Missbrauch des Sondervermögens: Grüne planen Verfassungsbeschwerde gegen den Haushalt 2025

Die Grünen werfen der Koalition vor, im vergangenen Jahr mehr Kredite aufgenommen zu haben, als es das Grundgesetz zulässt. Sie drohen mit einem Gang vor das Bundesverfassungsgericht. Nach der Bundestagswahl wurde die Schuldenregel im Grundgesetz gelockert – mit Zustimmung der Grünen. Nach ihrer Ansicht entspricht die Verwendung der mit zusätzlichen Krediten finanzierten Mittel in großen Teilen nicht dem, wofür sie im Frühjahr 2025 ihre Zustimmung erteilt haben.

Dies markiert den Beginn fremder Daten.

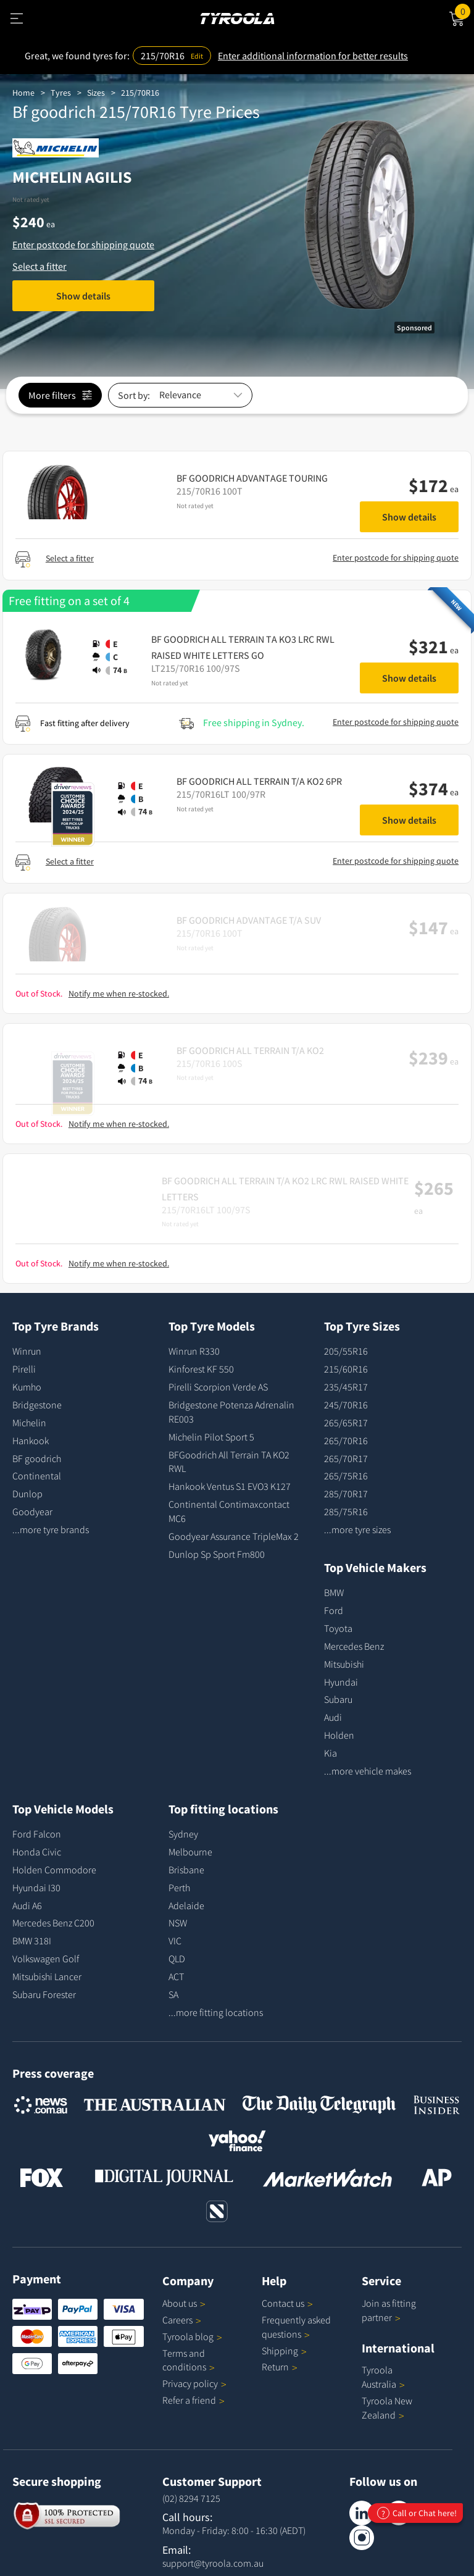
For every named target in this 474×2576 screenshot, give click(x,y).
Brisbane (186, 1869)
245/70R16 (346, 1405)
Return (275, 2367)
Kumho (26, 1387)
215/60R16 (346, 1369)
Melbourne (190, 1852)
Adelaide (186, 1905)
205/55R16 (346, 1351)
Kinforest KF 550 (201, 1369)
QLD (176, 1958)
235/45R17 (346, 1387)
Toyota (338, 1628)
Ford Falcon (36, 1834)
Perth (179, 1887)
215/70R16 (140, 92)
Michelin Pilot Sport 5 (211, 1437)
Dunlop (27, 1493)
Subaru (338, 1699)
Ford (333, 1610)
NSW (177, 1923)
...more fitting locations (215, 2012)
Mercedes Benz (354, 1646)
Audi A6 (27, 1905)
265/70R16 (346, 1440)
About (184, 2303)
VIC (174, 1940)
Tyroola (192, 2336)
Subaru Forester (44, 1994)
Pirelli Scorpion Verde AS (218, 1387)
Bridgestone (37, 1405)
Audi (333, 1717)
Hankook (30, 1440)
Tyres (61, 92)
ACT (176, 1976)
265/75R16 (346, 1476)
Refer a (193, 2400)
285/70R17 (346, 1493)
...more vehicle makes (367, 1771)
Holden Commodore (54, 1869)
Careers (177, 2320)
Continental (36, 1476)
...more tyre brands (50, 1529)
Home (23, 92)
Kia (330, 1753)
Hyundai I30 (36, 1887)
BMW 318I (31, 1940)
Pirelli (24, 1369)
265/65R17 (346, 1422)
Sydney (183, 1834)
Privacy (194, 2383)
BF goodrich (36, 1458)
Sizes (96, 92)
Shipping (280, 2350)
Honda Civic (36, 1852)
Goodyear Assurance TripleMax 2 (233, 1536)
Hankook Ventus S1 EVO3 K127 (229, 1486)
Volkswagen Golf (45, 1958)
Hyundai (341, 1682)
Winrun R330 (194, 1351)
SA (173, 1994)
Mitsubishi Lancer (46, 1976)
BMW (334, 1592)
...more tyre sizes (357, 1529)
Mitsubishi (344, 1664)
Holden (339, 1735)
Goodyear (32, 1511)
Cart (464, 10)
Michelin (29, 1422)
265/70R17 (346, 1458)
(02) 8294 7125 (191, 2498)
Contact (287, 2303)
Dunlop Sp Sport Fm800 (216, 1554)
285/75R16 (346, 1511)
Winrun (26, 1351)
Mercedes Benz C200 (53, 1923)
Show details (83, 296)
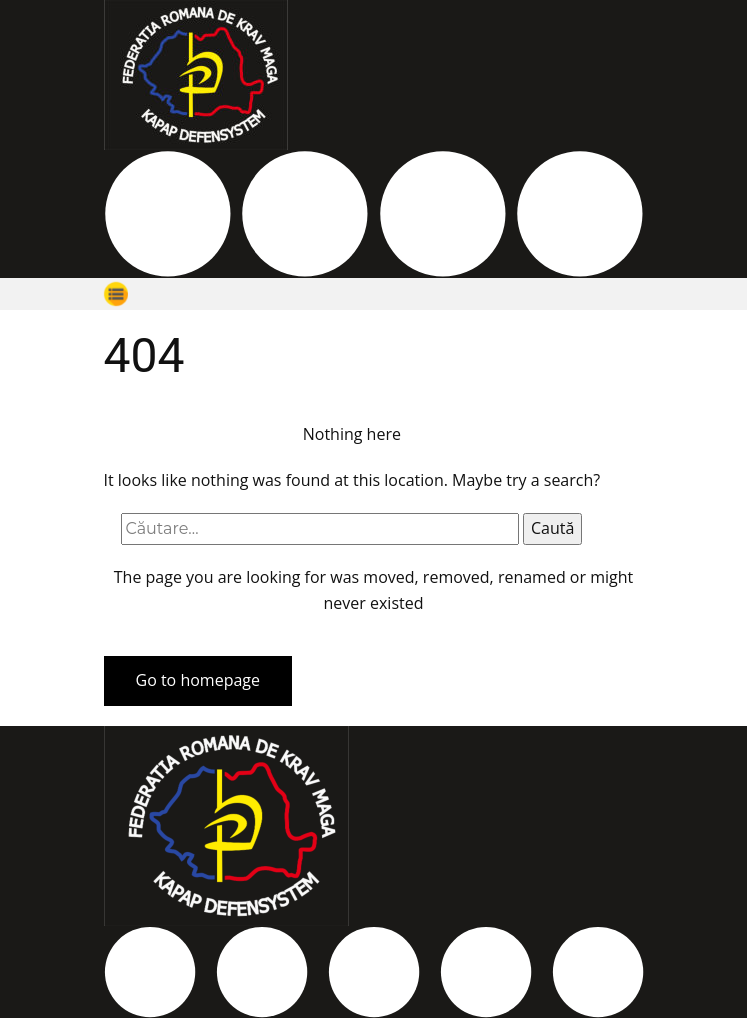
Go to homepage (198, 680)
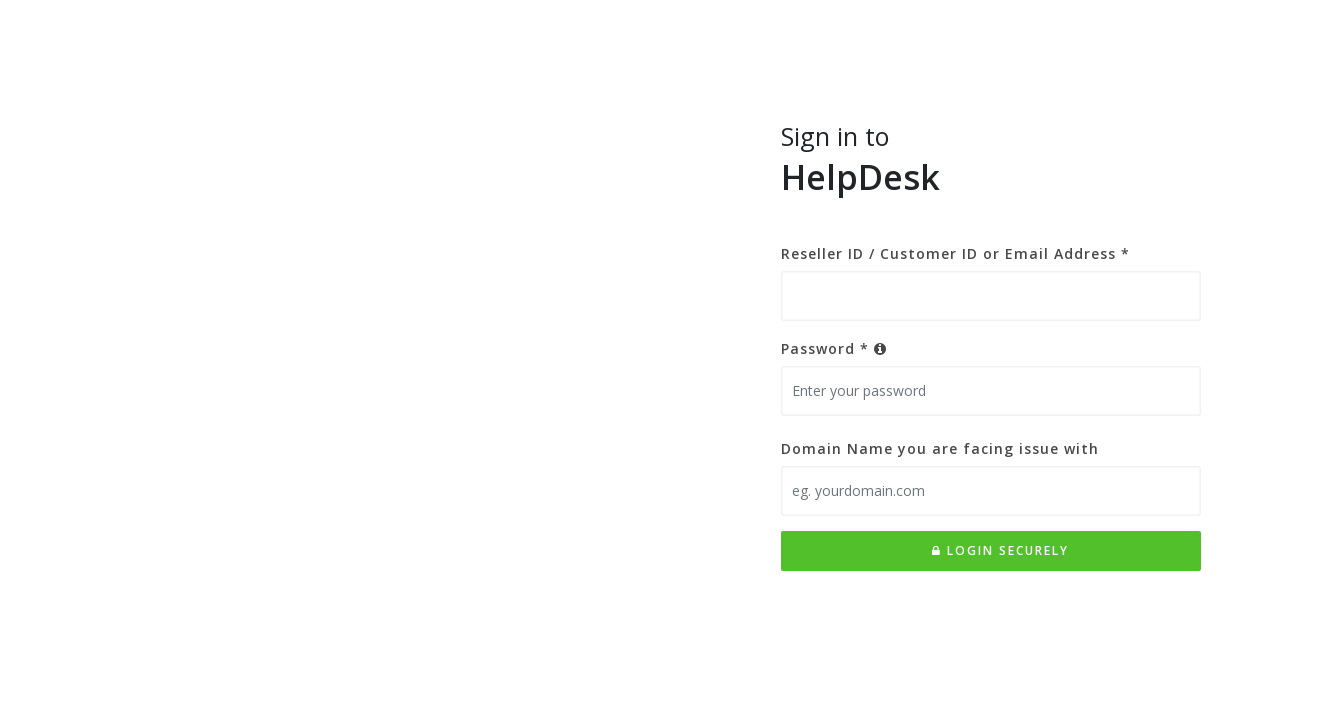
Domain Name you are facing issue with (940, 448)
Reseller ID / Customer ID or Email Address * (955, 253)
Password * (834, 348)
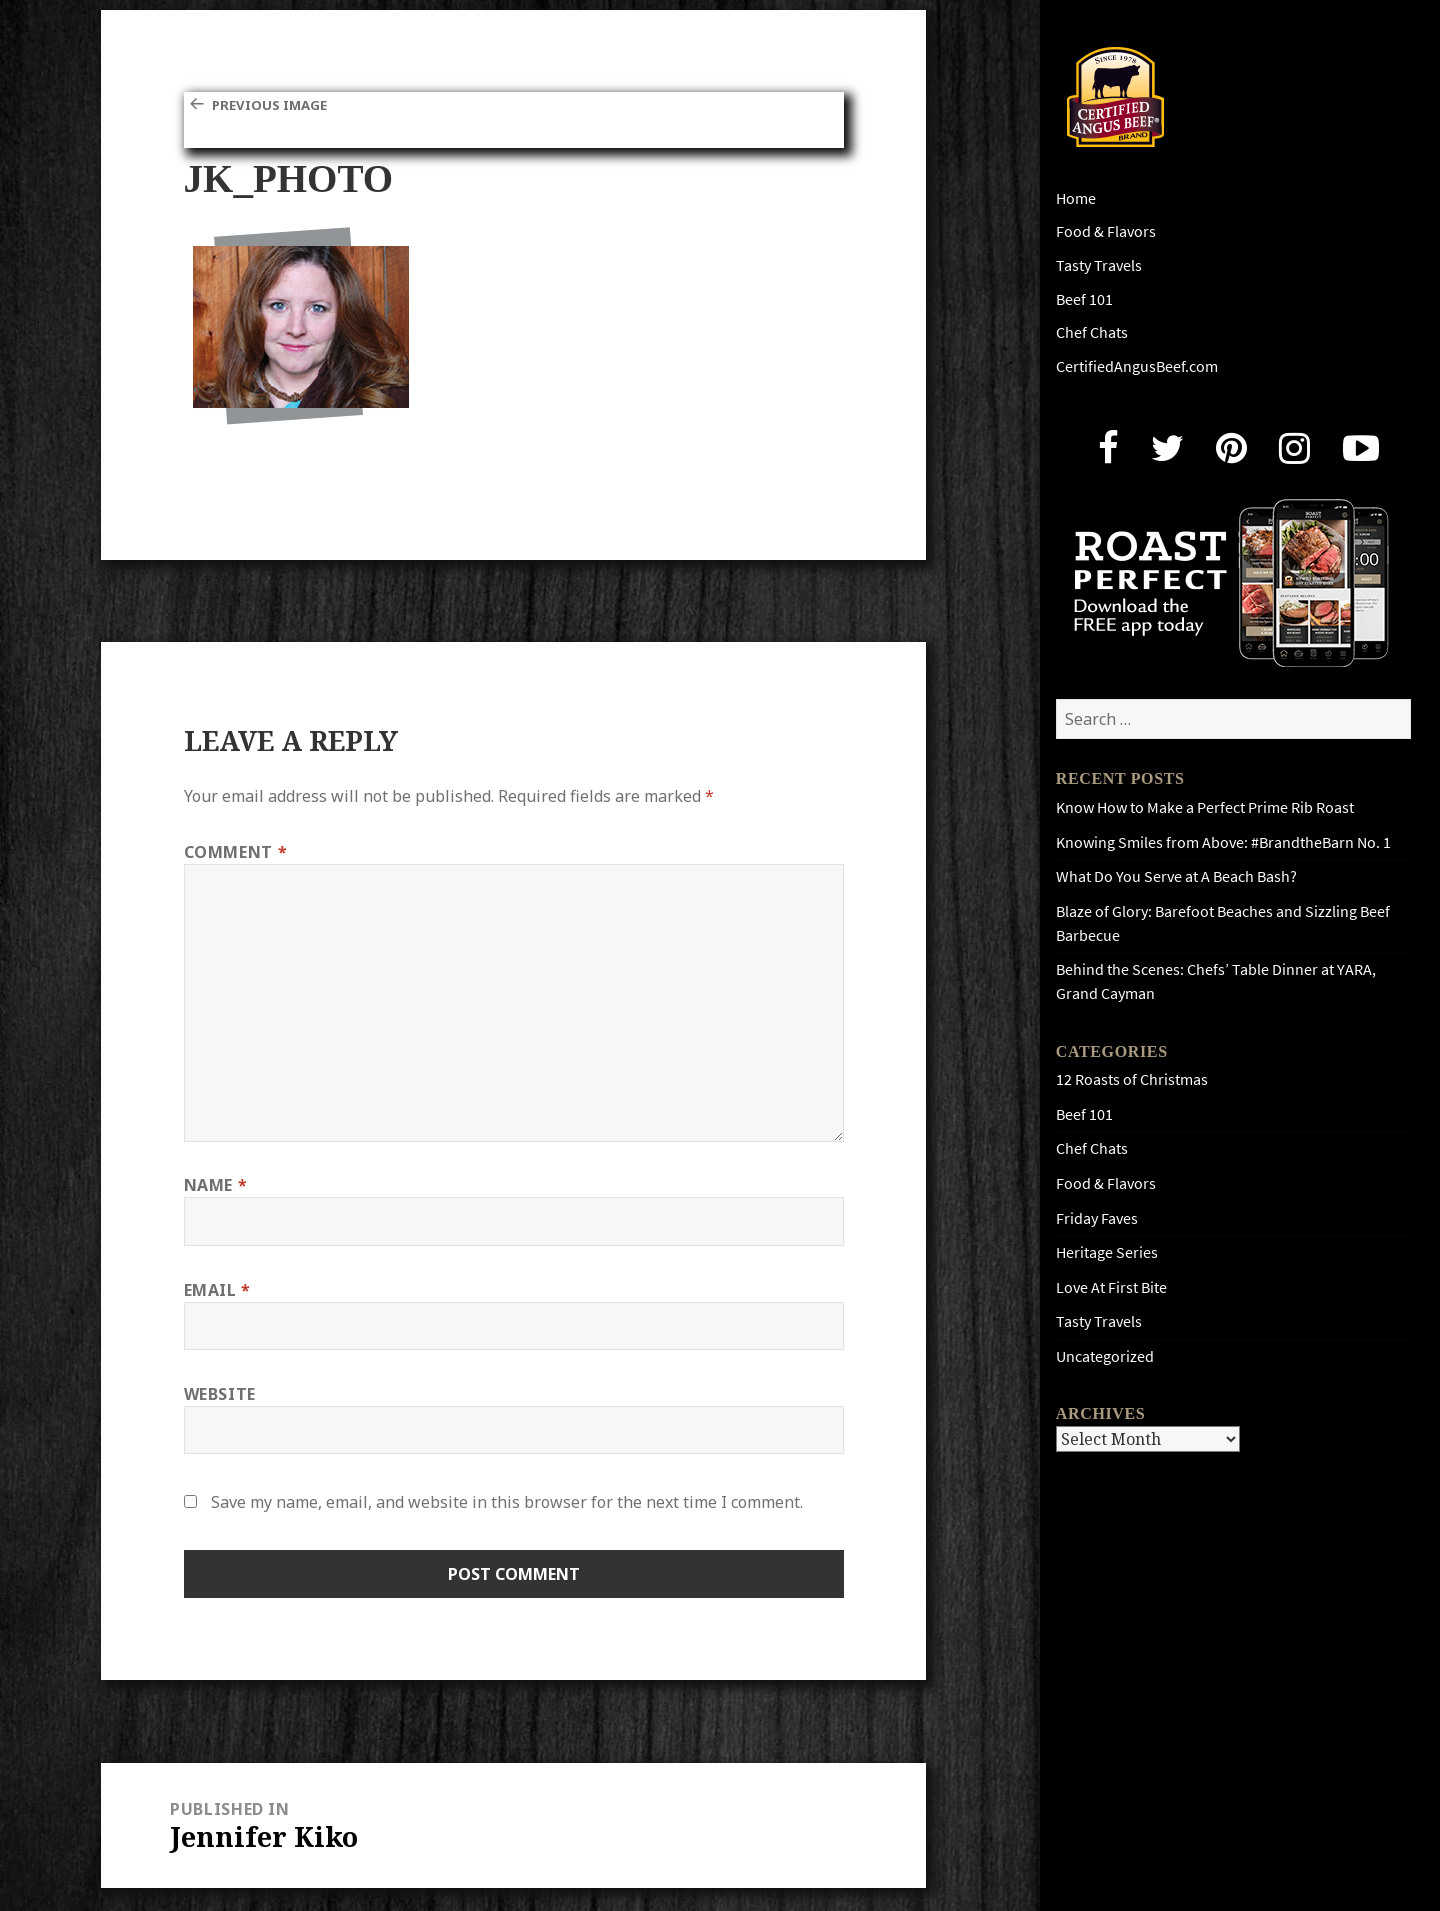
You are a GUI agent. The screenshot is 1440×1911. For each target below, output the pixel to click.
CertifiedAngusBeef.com (1137, 366)
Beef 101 (1084, 299)
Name (216, 1185)
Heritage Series (1107, 1252)
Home (1076, 198)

Andreas Audretsch, stellvertretender Vorsitzender ihrer Bundestagsfraktion, attackierte in diesem Zusammenhang den Bundeskanzler von der CDU und den Finanzminister von der SPD: „Friedrich Merz und Lars Klingbeil haben Milliarden Euro zweckentfremdet und damit gegen die Verfassung verstoßen.“ Grünen-Haushaltspolitiker Sebastian Schäfer erklärte: „Das Sondervermögen wird an vielen Stellen genutzt, um Haushaltslöcher zu schließen.“ Die Investitionsquote werde verfälschend berechnet. Insbesondere die Zusätzlichkeit der Investitionsmittel sei nicht gegeben.
Verzicht auf Unterstützung der AfD
Die Grünen sehen sich durch zwei Gutachten bestätigt (Rechtsanwälte Günther aus Hamburg und Henning Tappe, Universität Trier), die sie in Auftrag gegeben haben. Der Rechtswissenschaftler Hanno Kube ist da skeptisch. „Ich sehe die Chancen eines solchen Vorgehens als begrenzt an“, sagte er. Schon die Zulässigkeit eines Organstreits einer Fraktion und mehr noch von Verfassungsbeschwerden erscheine hier fraglich. In der Sache lasse das Grundgesetz einigen Interpretationsspielraum. „Soweit eine angemessene Investitionsquote im Kernhaushalt überschritten werden muss, sind die Anforderungen stark formalisiert.“
Die Grünen müssten zunächst einen Weg finden, ihre Einwände vor das Bundesverfassungsgericht zu bringen. Die juristisch naheliegendste Option wäre das Normenkontrollverfahren. Mit einer solchen Klage hatten die Mitglieder der Unionsfraktion erreicht, dass das Bundesverfassungsgericht 2023 den Nachtragshaushalt 2021 für nichtig erklärte. Aber die Grünen haben ein Normenkontrollverfahren politisch ausgeschlossen. Denn für das erforderliche Quorum von einem Viertel der Mitglieder des Bundestages bräuchten sie die Unterstützung von AfD-Abgeordneten. „Wird ein Verfahren politisch nicht gewünscht, kann man jedoch nicht verlangen, dass deswegen die Zulässigkeit anderer Verfahrenswege rechtlich großzügig bewertet wird“, gibt der Staatsrechtler Frank Schorkopf zu bedenken.
Die Grünen haben angekündigt, gemeinsam mit Unterstützern in der Zivilgesellschaft Möglichkeiten einer Verfassungsbeschwerde auszuloten. Schorkopf sieht jedoch einige Hürden. Haushaltsgesetze als solche könnten nach der Karlsruher Rechtsprechung nicht mit der Verfassungsbeschwerde angegriffen werden, da sie keine Außenwirkung hätten. Auch das Argument, einem künftigen Bundestag drohe die verfassungswidrige Einschränkung seiner Gestaltungsfreiheit, sieht der Göttinger Rechtsprofessor kritisch. Denn für die Verfassungsbeschwerde werde „gegenwärtige“ Betroffenheit verlangt.